■ Task description ■
What you return must match the records exactly, except that the pictures are gone.

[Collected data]
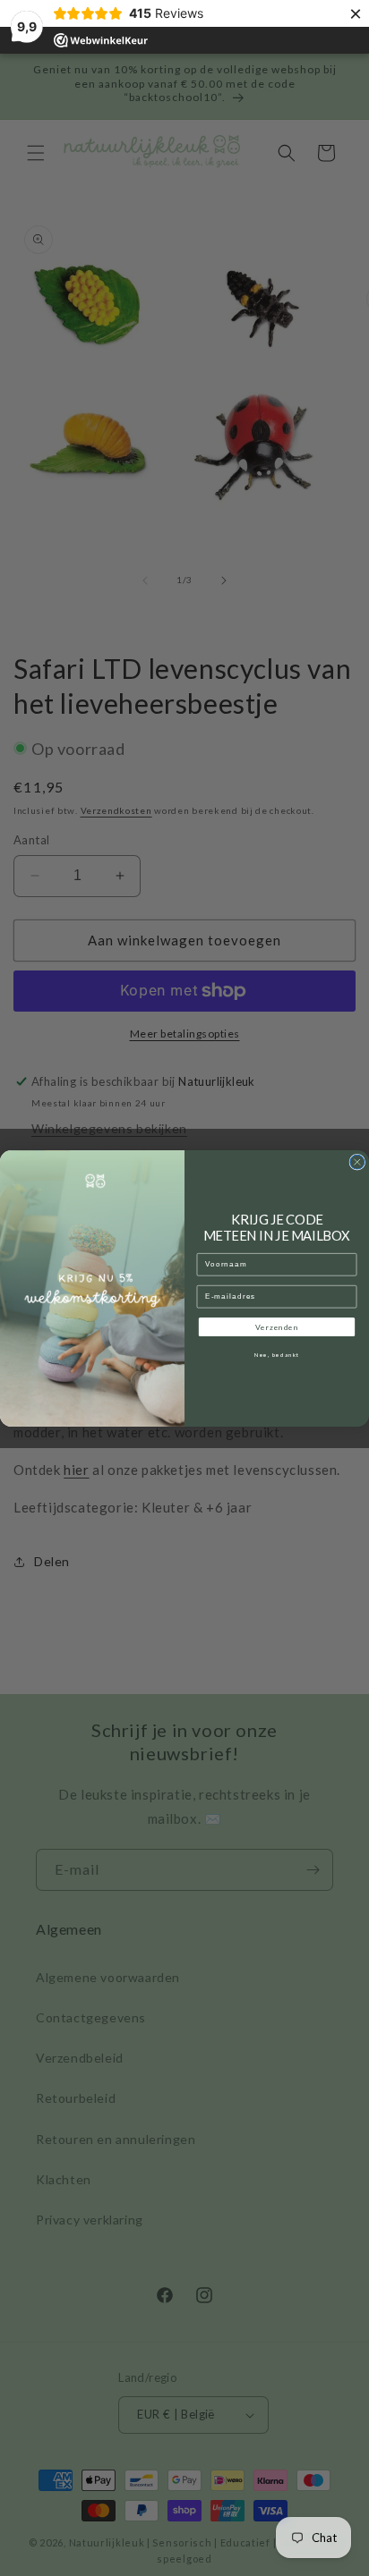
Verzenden (276, 1326)
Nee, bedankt (276, 1355)
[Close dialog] (357, 1162)
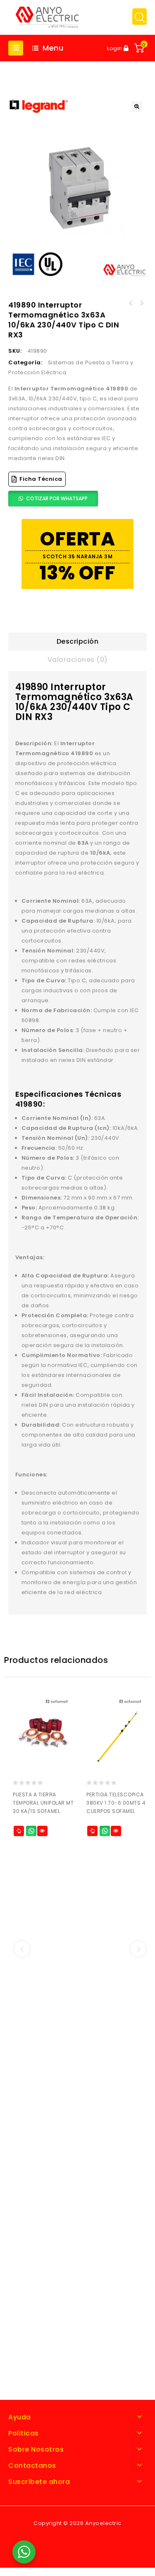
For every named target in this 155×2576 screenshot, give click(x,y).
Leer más (19, 1831)
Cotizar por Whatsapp (57, 498)
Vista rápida (42, 1831)
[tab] (77, 641)
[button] (136, 106)
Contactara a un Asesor (31, 1831)
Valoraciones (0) (78, 659)
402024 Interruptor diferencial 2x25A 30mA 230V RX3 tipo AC (141, 303)
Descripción (78, 641)
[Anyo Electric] (47, 17)
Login (115, 48)
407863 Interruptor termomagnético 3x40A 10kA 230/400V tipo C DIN (130, 303)
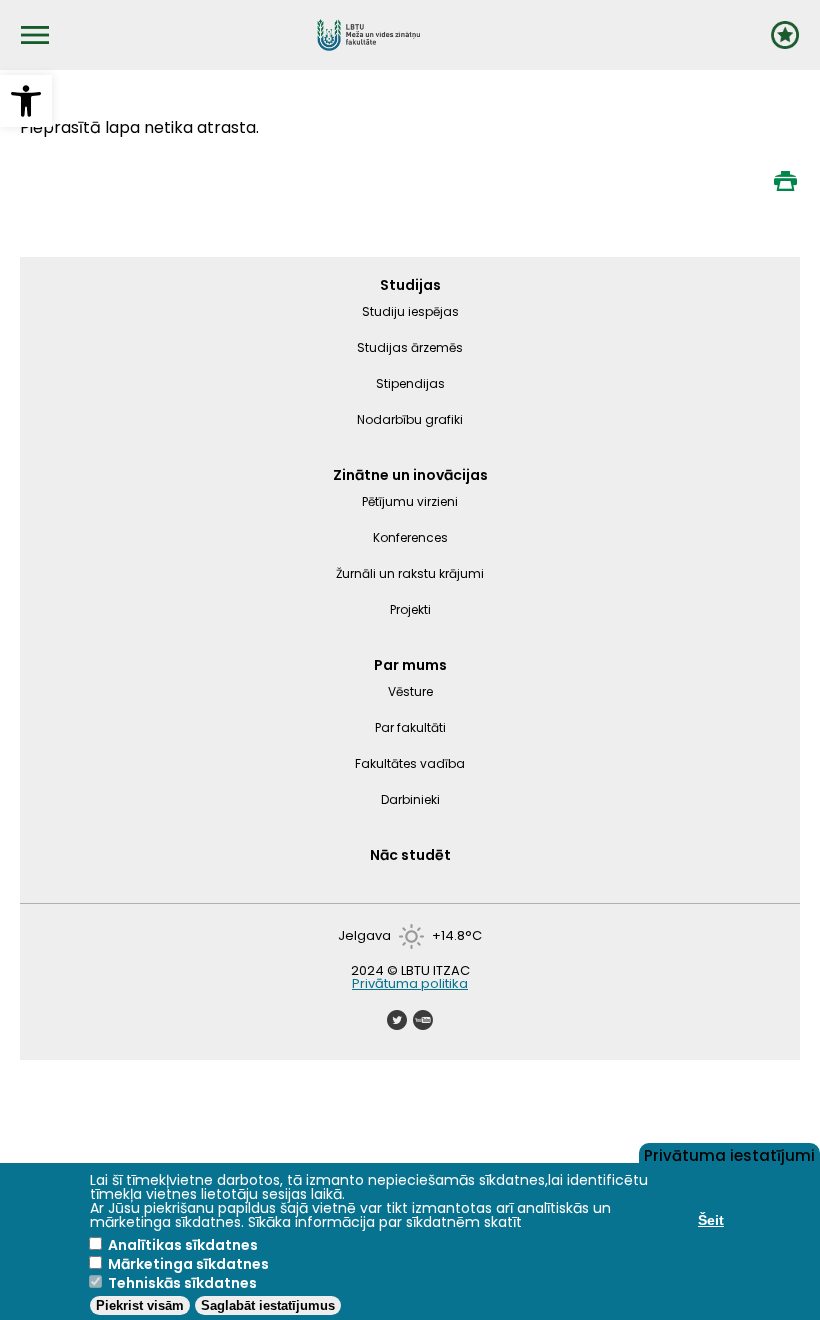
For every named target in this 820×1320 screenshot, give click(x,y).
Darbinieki (410, 799)
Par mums (410, 665)
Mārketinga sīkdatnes (188, 1264)
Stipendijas (410, 383)
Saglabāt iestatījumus (268, 1305)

■ Task output ■
Verzenden (276, 1326)
Nee, bedankt (276, 1355)
[Close dialog] (357, 1162)
For every named target in this 155×2576 screenshot, give click(x,y).
Leer más (19, 1831)
Cotizar por Whatsapp (57, 498)
Vista rápida (42, 1831)
[tab] (77, 641)
[button] (136, 106)
Contactara a un Asesor (31, 1831)
Valoraciones (0) (78, 659)
402024 Interruptor diferencial 2x25A 30mA 230V RX3 tipo AC (141, 303)
Descripción (78, 641)
[Anyo Electric] (47, 17)
Login (115, 48)
407863 Interruptor termomagnético 3x40A 10kA 230/400V tipo C DIN (130, 303)
For every named target in this 820×1320 screenshot, give click(x,y).
Darbinieki (410, 799)
Par mums (410, 665)
Mārketinga sīkdatnes (188, 1264)
Stipendijas (410, 383)
Saglabāt iestatījumus (268, 1305)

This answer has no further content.